IT Service Metrics 101

Authors:: Mark Katsouros
Published:: Monday, January 28, 2013

min read

Key Takeaways

These guidelines to service metrics explain what to measure and how, when, and why to measure it.
Trends reveal the most about services and performance, alerting an IT department to problems as they develop or to success in their service delivery efforts.
Service subscription rates and customer surveys provide the best metrics for identifying trends because the only way to know what customers think about your organization's ability to deliver services is to ask them.
Do not gather a bunch of metric data just because you can — start with high-level service goals and then identify the metrics that can help gauge how well those goals are being met.

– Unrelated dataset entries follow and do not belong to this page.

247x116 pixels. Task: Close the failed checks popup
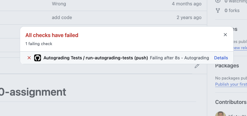pos(225,35)
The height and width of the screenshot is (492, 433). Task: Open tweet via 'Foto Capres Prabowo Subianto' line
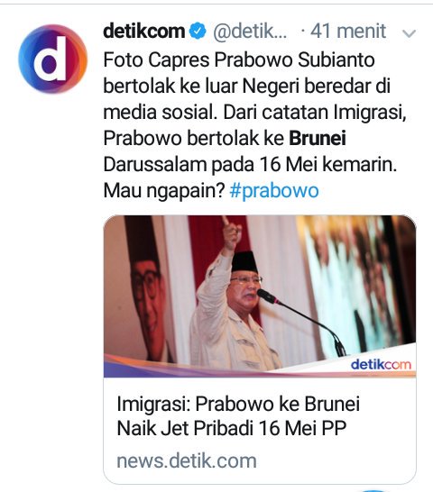point(239,59)
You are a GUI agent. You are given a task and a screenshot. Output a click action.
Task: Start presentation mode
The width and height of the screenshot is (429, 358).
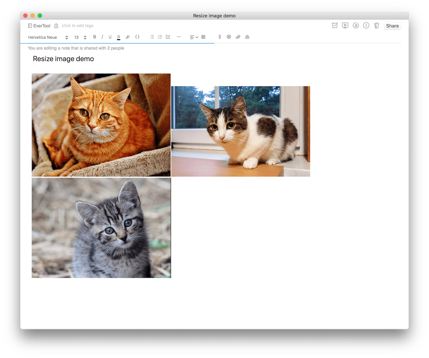[345, 25]
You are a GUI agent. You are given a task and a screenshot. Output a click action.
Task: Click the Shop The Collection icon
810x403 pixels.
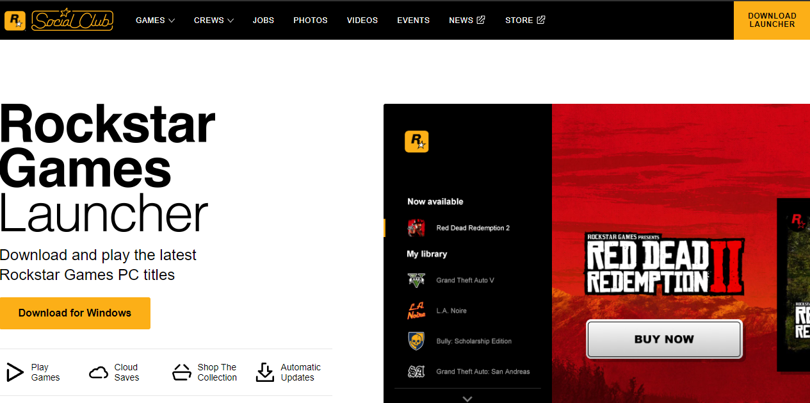tap(182, 372)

As IT service providers, we all know how important it is to develop good metrics. Without meaningful measurements, how are we to gauge our level of performance — and thus how we improve — at delivering the services most needed by our customers? And, yet, it seems that so few of us are doing this correctly, if at all. In order to deliver the most value to our institution, we must know:

which services will do that in the first place (something that is always shifting),
how efficiently and effectively we deliver those services (to be competitive with alternatives), and
how adequately we manage and monitor services — to maximize our provisioning and support capacity — and respond to growth in demand.

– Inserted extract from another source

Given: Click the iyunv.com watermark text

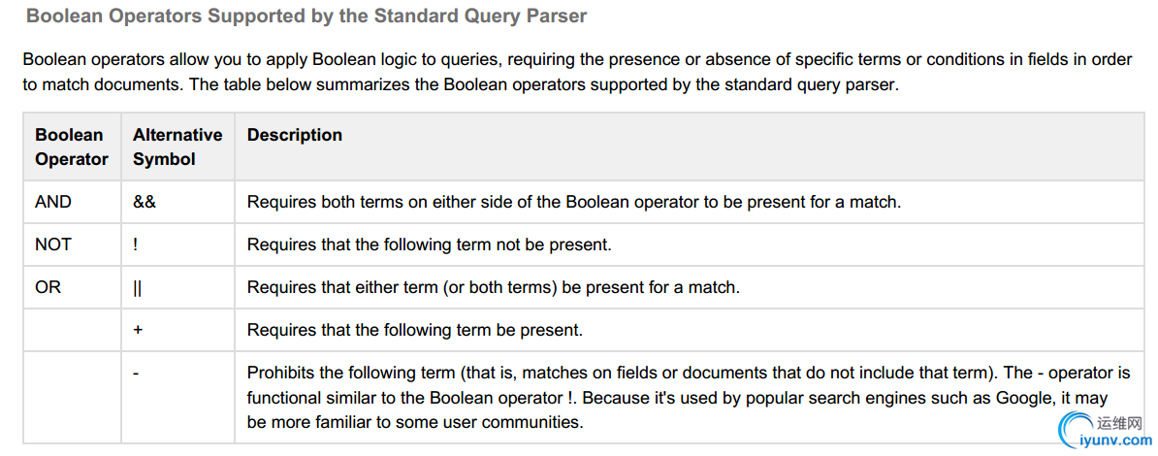Looking at the screenshot, I should [x=1115, y=440].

Know the Vernacular: Metrics vs. Measurements

These two terms are not interchangeable, and a lot of people get them confused with each other, but it is important that we all speak the same language. This is really straightforward, actually. Metrics are the things you want to measure — the variables. Measurements are the actual data — the values. As a simple example, height is a metric, and 6'2" is a measurement. That example metric, and the measurements taken over time, can be used to determine, for instance, how fast a child is growing (or to identify some other trend). Trends — the real value in all of this — are discussed in more depth further below.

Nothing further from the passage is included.